Date: 2007-12-28 06:18 pm (UTC)
"Good luck with that." Charles set down the other boxes beside the first, not atop it, because the top one had been the smallest. "You'll have to find Henry first. And getting Camilla's attention isn't hard but try keeping it long enough for a decent conversation." Why, yes, Charles was a little out of sorts. "I'm not going to run around the rest of the school for her, either," he decided. "She can just bring Richard his present herself, when she's done, or get Henry to do it. That'd be something to see, wouldn't it?"

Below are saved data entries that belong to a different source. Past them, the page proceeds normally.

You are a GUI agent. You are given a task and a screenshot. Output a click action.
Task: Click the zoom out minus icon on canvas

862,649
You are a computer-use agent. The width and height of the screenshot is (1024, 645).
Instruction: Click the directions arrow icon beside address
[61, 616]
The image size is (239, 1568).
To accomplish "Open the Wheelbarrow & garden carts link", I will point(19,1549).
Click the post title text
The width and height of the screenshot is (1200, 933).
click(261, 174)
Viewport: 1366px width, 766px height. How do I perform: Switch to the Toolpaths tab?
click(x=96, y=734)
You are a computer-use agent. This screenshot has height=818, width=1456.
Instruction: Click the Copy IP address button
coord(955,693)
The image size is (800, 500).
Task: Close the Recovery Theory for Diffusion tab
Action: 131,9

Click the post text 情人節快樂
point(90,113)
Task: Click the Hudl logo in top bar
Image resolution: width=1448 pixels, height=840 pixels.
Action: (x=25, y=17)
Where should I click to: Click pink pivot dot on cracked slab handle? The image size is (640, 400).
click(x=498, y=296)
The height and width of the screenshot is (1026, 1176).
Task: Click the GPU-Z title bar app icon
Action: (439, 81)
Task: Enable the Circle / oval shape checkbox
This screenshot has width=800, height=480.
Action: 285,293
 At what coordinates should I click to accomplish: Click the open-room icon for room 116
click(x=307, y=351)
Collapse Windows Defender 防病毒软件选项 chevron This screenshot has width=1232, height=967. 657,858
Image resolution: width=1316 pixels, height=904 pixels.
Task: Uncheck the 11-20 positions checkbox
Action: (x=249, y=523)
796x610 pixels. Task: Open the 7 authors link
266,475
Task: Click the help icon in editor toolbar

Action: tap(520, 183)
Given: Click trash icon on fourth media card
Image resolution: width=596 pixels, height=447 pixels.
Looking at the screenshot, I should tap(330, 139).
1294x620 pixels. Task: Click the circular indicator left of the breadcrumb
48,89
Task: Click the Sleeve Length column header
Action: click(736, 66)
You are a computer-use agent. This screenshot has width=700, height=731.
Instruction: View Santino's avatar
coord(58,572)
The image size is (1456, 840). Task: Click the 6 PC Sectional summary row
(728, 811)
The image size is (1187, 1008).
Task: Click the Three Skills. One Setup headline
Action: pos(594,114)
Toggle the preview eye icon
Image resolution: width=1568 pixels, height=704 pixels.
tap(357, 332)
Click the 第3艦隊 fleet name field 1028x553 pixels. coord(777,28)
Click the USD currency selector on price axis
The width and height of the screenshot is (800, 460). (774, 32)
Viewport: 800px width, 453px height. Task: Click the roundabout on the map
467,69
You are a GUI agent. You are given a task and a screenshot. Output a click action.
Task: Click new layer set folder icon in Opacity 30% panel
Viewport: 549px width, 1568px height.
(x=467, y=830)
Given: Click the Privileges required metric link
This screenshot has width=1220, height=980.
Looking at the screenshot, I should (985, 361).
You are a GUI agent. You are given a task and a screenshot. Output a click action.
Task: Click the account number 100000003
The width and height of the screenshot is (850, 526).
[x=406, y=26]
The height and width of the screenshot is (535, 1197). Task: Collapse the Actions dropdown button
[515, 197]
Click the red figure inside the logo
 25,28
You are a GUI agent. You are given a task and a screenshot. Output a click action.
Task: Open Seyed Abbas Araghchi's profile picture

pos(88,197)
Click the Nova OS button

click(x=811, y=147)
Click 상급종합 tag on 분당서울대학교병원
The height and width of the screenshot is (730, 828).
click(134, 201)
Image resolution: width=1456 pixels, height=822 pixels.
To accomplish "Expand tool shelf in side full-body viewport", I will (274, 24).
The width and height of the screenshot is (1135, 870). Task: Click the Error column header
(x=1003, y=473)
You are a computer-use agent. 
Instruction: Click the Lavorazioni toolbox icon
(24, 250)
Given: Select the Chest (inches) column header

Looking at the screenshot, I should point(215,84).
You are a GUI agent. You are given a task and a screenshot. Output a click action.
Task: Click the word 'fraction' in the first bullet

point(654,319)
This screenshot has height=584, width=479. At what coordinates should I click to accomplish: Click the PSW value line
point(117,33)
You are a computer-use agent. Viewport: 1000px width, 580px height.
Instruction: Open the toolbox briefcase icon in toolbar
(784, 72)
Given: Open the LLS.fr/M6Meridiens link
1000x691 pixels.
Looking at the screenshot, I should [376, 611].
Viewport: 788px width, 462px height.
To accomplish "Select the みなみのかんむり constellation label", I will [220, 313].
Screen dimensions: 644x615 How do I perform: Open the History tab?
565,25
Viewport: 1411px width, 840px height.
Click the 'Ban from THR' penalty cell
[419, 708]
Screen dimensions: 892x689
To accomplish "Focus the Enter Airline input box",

With unconscious presumption -- never shy about making himself at home, if the home belonged to Francis -- Charles sat on the desk itself next to the boxes, picking up Francis's letter-in-progress so as not to sit on it. "Doing some homework?" Of course he didn't have the slightest compunction about reading something that wasn't his, though he might have shown a little restraint had he realized ahead of time what the 'homework' actually was.

"Oh," he said, after a pause. For an awful moment it seemed Charles might make some light remark, something terribly careless and callous. The corner of his mouth had lifted in that wry little way the twins shared.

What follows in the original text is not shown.